## WHAT THE EXERCISE ASKS
Leave the images aside and repeat the whole listing exactly.

## RECORDS PROVIDED
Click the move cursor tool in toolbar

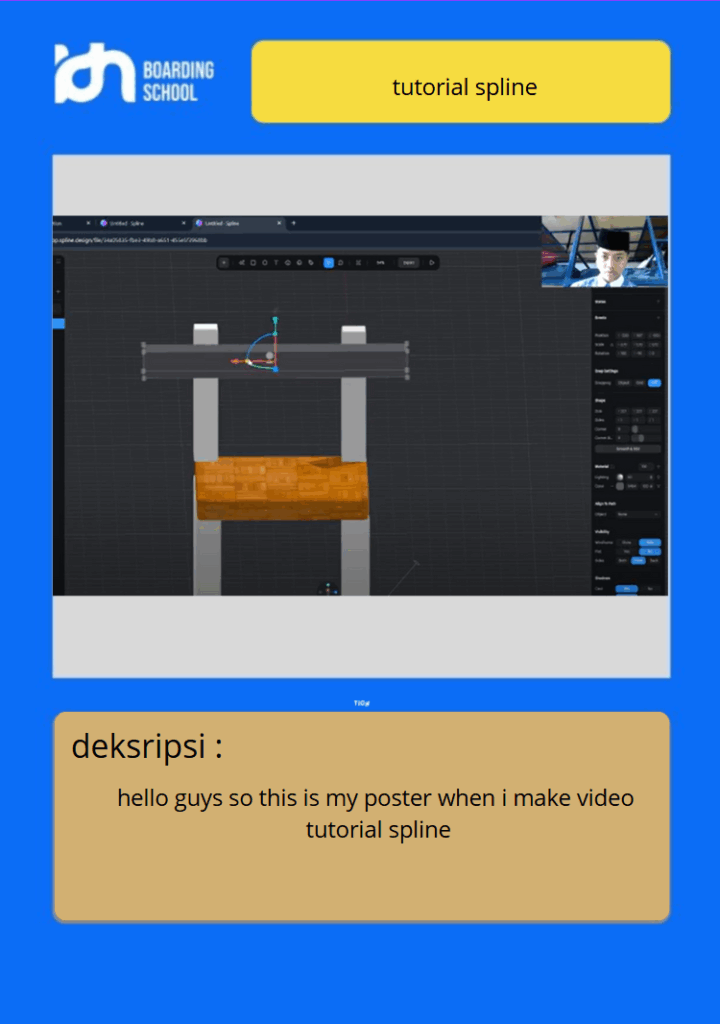224,263
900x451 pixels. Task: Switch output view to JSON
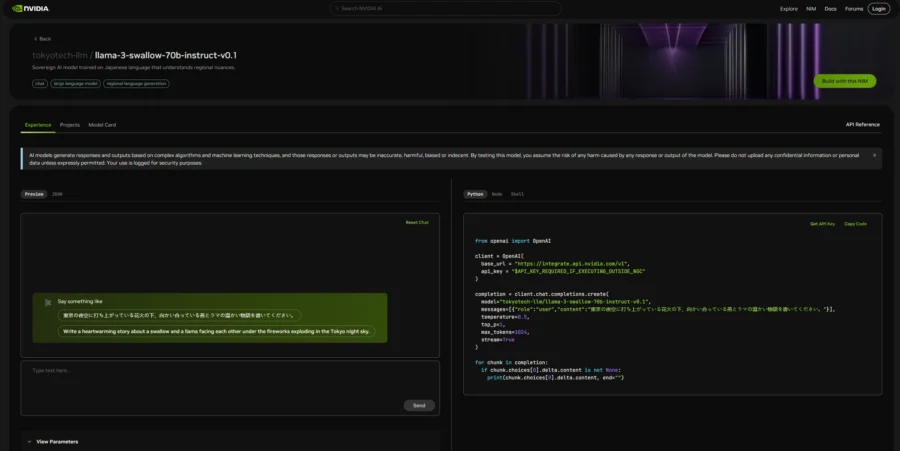[x=57, y=194]
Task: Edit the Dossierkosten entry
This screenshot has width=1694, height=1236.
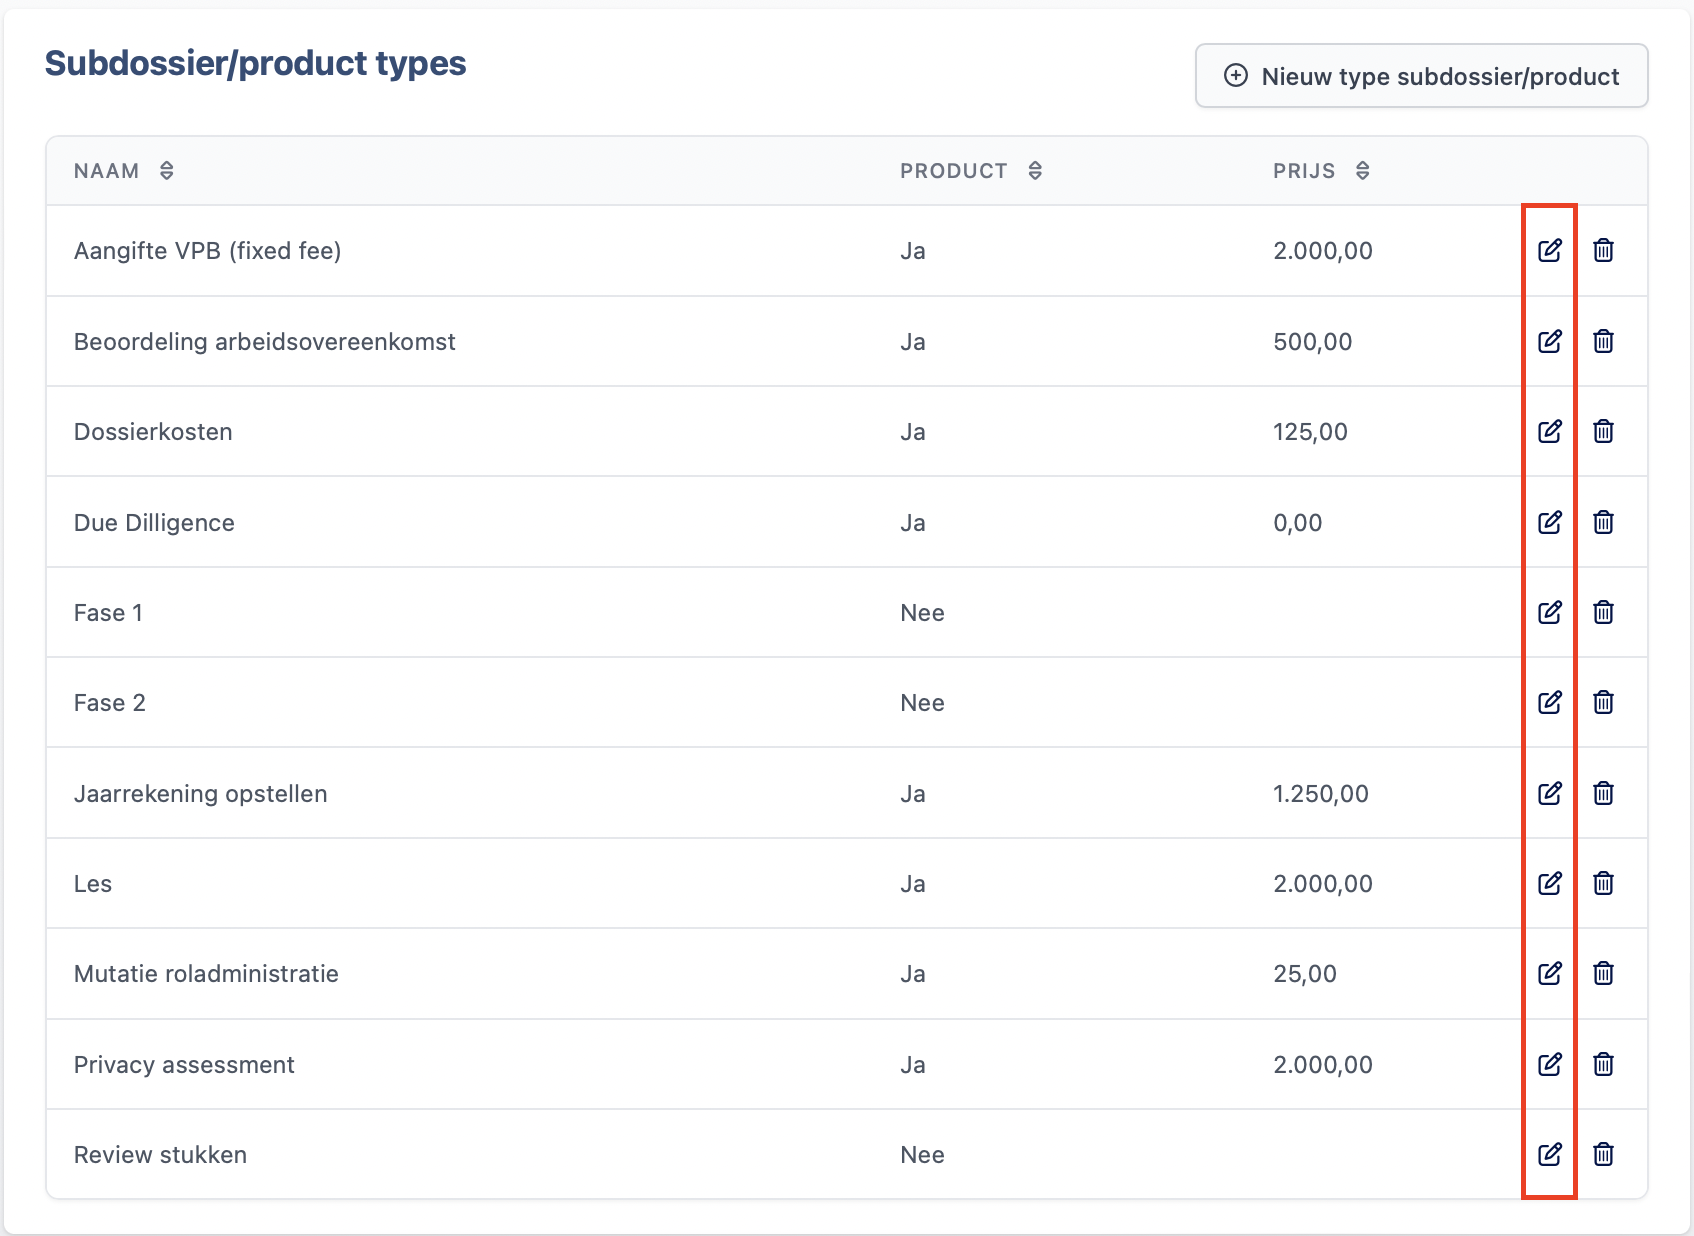Action: 1549,431
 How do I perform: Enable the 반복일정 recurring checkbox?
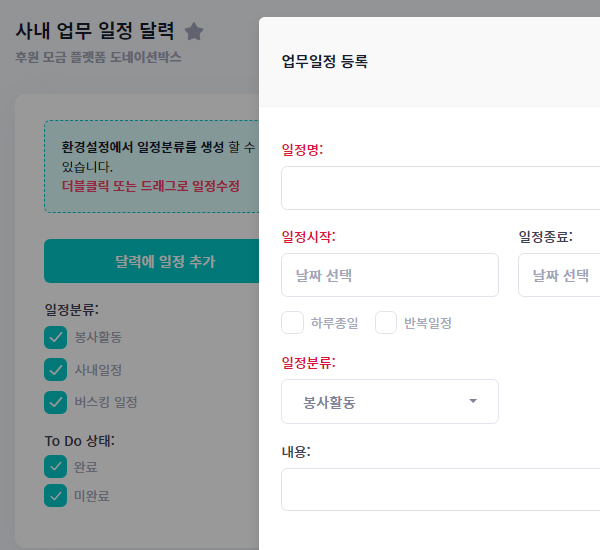point(386,323)
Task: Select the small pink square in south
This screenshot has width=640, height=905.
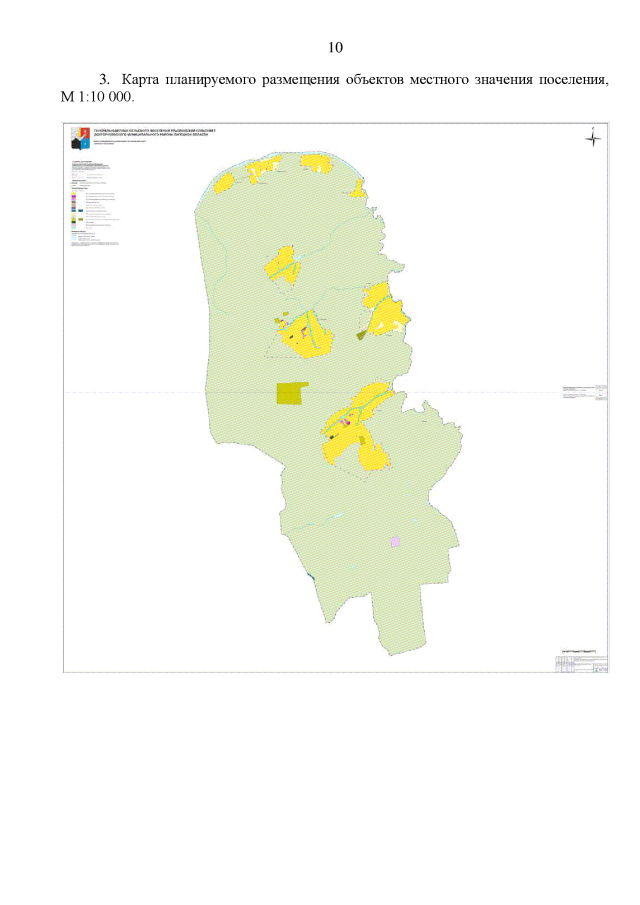Action: click(395, 541)
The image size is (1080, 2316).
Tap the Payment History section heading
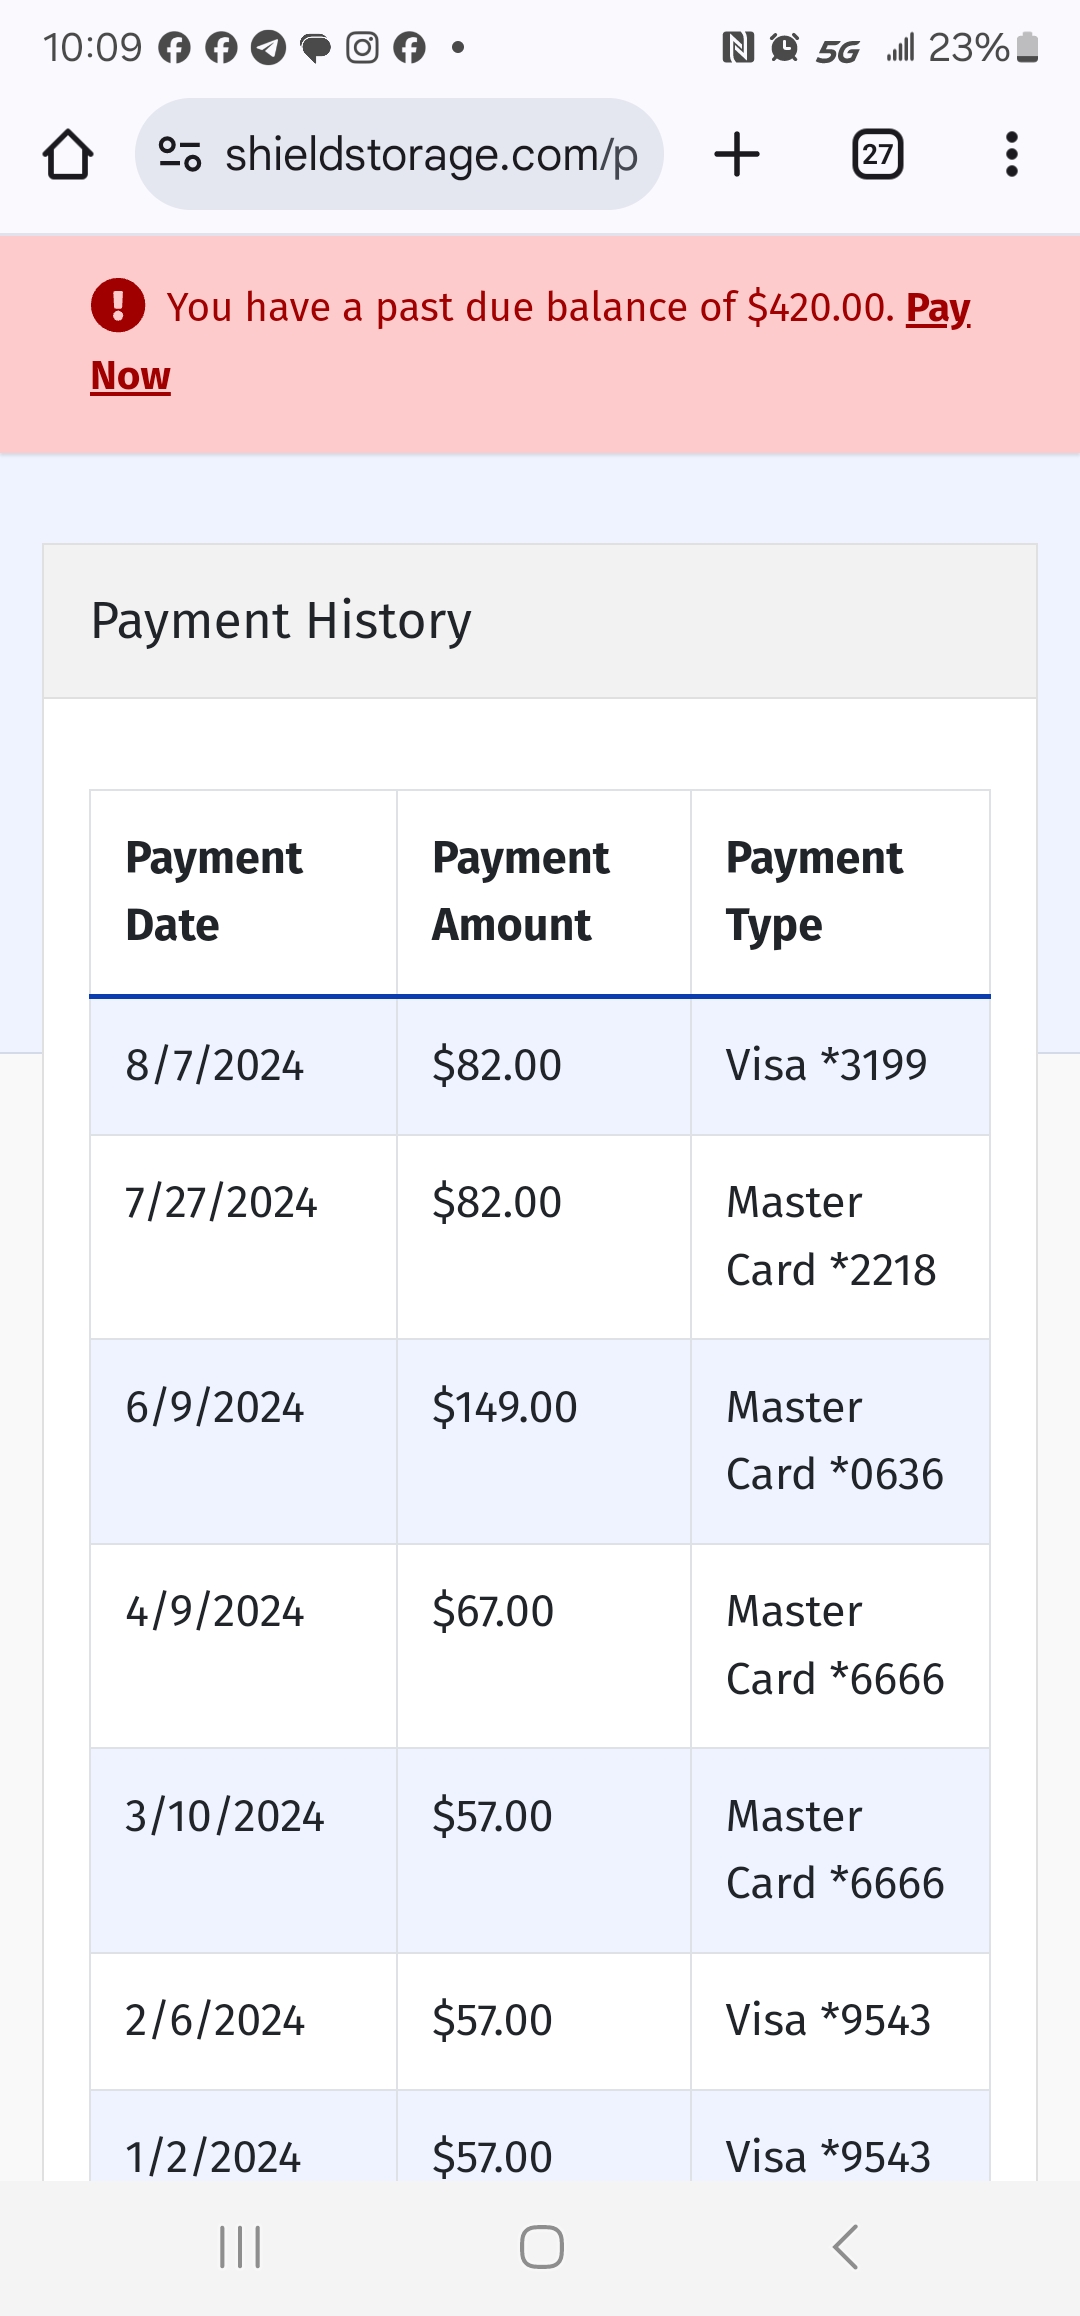tap(281, 621)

## SOLUTION TO THE PROBLEM
Click the move cursor tool in toolbar

224,263
900x451 pixels. Task: Switch output view to JSON
[x=57, y=194]
Task: Edit the Dossierkosten entry
This screenshot has width=1694, height=1236.
Action: 1549,431
 How do I perform: Enable the 반복일정 recurring checkbox?
point(386,323)
Task: Select the small pink square in south
This screenshot has width=640, height=905.
Action: click(395, 541)
The image size is (1080, 2316).
Tap the Payment History section heading
tap(281, 621)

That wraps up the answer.